------ Document segment ------
By Alun John
MSCI’s broadest index of Asia-Pacific shares outside Japan dropped 0.91%, though markets in Hong Kong and mainland China saw milder losses after a sharp sell-off in the previous sessions.
U.S. stock futures, the S&P 500 e-minis, were down 0.26%, pan-region Euro Stoxx 50 futures dropped 0.11%, and FTSE futures fell 0.3%.
Asian shares have fallen in each of the three previous sessions as broadening regulatory crackdowns in China roiled stocks in the technology, property and education sectors, leaving international investors bruised.
Chinese state-run financial media urged calm on Wednesday morning, and while Chinese shares swung back and forth in early trading, they did not repeat the sharp plunges seen earlier in the week.
Chinese blue chips were last 0.46% lower, having had a volatile day, and the Hong Kong benchmark gave up early gains to fall 0.82%. Both were pinned around eight-month lows.
------ Supplied material ------
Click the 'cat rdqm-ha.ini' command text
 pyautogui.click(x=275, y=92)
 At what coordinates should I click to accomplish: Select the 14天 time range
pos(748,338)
------
What to work on: Say whether each statement agrees with the market report, answering yes or no and quoting the words that decide it: (a) Asian shares dropped in each of the three sessions before this one. (b) FTSE futures rose 0.3%. (c) The Hong Kong benchmark held on to its early gains. You won't need the lines for this.

Result below:
(a) Yes: "Asian shares have fallen in each of the three previous sessions"
(b) No: "FTSE futures fell 0.3%"
(c) No: "the Hong Kong benchmark gave up early gains to fall 0.82%"